■ Task instructions:
Arrange as a JSON list of strings, one per line with blank lines omitted, the part of the listing starting at the line containing "At what coordinates should I click to accomplish: Click the 200" and ending at the end of the listing.
^^^^
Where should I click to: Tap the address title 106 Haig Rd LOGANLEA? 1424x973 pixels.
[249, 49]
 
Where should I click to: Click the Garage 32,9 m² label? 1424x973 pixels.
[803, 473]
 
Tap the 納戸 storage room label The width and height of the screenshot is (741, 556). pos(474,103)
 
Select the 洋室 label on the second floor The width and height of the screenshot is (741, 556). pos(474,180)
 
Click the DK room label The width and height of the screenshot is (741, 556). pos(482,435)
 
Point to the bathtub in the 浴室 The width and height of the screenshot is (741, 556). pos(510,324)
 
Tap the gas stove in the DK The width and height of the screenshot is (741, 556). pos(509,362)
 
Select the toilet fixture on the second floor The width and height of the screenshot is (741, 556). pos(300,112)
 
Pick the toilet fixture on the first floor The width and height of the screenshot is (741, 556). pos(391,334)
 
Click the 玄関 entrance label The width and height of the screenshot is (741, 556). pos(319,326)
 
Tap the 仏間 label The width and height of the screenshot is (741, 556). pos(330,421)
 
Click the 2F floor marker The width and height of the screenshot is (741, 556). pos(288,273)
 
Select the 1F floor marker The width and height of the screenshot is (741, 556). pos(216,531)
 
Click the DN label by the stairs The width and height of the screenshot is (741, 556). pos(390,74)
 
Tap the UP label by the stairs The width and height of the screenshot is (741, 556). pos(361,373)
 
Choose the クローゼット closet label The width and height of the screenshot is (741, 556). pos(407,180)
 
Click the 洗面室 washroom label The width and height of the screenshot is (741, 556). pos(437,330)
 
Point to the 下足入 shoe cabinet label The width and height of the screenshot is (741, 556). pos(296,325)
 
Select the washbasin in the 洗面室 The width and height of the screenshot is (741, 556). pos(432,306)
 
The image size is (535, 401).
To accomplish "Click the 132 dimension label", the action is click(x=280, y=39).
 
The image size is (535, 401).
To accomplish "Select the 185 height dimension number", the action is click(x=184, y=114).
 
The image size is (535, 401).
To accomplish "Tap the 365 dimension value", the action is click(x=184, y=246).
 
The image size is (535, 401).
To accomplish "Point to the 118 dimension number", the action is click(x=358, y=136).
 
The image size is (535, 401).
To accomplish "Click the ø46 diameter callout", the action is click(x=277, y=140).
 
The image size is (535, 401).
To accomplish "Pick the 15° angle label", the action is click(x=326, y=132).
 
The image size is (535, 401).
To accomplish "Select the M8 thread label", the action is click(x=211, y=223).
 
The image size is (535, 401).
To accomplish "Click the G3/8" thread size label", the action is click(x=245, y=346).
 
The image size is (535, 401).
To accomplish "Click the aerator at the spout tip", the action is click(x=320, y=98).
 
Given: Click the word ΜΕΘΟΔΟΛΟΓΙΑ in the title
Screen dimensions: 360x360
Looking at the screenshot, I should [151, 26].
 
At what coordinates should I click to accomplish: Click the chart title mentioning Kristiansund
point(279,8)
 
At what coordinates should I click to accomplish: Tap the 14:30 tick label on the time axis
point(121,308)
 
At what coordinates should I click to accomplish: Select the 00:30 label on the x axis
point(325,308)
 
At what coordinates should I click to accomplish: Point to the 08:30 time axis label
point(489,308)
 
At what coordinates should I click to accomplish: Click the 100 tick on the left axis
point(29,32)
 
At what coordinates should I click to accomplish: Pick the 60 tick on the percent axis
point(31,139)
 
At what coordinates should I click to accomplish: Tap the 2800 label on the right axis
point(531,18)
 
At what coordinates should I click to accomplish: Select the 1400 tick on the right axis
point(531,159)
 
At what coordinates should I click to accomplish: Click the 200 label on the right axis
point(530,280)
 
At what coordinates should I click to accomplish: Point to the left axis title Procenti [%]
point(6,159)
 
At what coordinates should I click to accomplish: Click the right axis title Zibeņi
^^^^
■ The completed task:
[
  "At what coordinates should I click to accomplish: Click the 200 label on the right axis",
  "point(530,280)",
  "At what coordinates should I click to accomplish: Point to the left axis title Procenti [%]",
  "point(6,159)",
  "At what coordinates should I click to accomplish: Click the right axis title Zibeņi"
]